== Task statement ==
Replace every "This screenshot has" with "This image has" in the whole listing below, and write out the full listing again with nothing else changed.

Extracted records:
= = = = =

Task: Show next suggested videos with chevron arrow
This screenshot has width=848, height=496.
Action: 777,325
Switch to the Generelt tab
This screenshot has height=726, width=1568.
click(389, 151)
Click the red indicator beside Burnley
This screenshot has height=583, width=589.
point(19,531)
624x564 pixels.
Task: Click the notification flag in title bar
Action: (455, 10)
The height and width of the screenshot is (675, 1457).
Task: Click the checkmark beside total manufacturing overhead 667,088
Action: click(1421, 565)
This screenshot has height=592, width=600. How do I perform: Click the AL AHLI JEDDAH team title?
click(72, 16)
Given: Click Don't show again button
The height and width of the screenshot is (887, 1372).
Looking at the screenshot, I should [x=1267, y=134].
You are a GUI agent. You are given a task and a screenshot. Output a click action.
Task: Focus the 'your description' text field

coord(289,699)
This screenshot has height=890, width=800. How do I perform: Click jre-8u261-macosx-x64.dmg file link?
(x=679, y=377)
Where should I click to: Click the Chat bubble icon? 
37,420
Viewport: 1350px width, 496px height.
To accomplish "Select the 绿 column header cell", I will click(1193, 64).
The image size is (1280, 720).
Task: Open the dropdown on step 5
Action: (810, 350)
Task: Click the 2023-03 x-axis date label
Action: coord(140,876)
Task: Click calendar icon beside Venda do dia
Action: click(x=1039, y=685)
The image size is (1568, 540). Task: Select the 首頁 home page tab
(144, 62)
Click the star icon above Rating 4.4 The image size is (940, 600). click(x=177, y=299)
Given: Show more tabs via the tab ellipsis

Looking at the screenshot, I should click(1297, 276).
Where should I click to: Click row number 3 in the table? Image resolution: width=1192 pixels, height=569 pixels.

= = = = =

== Expected output ==
Task: Show next suggested videos with chevron arrow
This image has width=848, height=496.
Action: 777,325
Switch to the Generelt tab
This image has height=726, width=1568.
click(389, 151)
Click the red indicator beside Burnley
This image has height=583, width=589.
point(19,531)
624x564 pixels.
Task: Click the notification flag in title bar
Action: (455, 10)
The height and width of the screenshot is (675, 1457).
Task: Click the checkmark beside total manufacturing overhead 667,088
Action: click(1421, 565)
This image has height=592, width=600. How do I perform: Click the AL AHLI JEDDAH team title?
click(72, 16)
Given: Click Don't show again button
The height and width of the screenshot is (887, 1372).
Looking at the screenshot, I should [x=1267, y=134].
You are a GUI agent. You are given a task and a screenshot. Output a click action.
Task: Focus the 'your description' text field

coord(289,699)
This image has height=890, width=800. How do I perform: Click jre-8u261-macosx-x64.dmg file link?
(x=679, y=377)
Where should I click to: Click the Chat bubble icon? 
37,420
Viewport: 1350px width, 496px height.
To accomplish "Select the 绿 column header cell", I will click(1193, 64).
The image size is (1280, 720).
Task: Open the dropdown on step 5
Action: (810, 350)
Task: Click the 2023-03 x-axis date label
Action: coord(140,876)
Task: Click calendar icon beside Venda do dia
Action: click(x=1039, y=685)
The image size is (1568, 540). Task: Select the 首頁 home page tab
(144, 62)
Click the star icon above Rating 4.4 The image size is (940, 600). click(x=177, y=299)
Given: Show more tabs via the tab ellipsis

Looking at the screenshot, I should click(1297, 276).
Where should I click to: Click row number 3 in the table? Image resolution: width=1192 pixels, height=569 pixels.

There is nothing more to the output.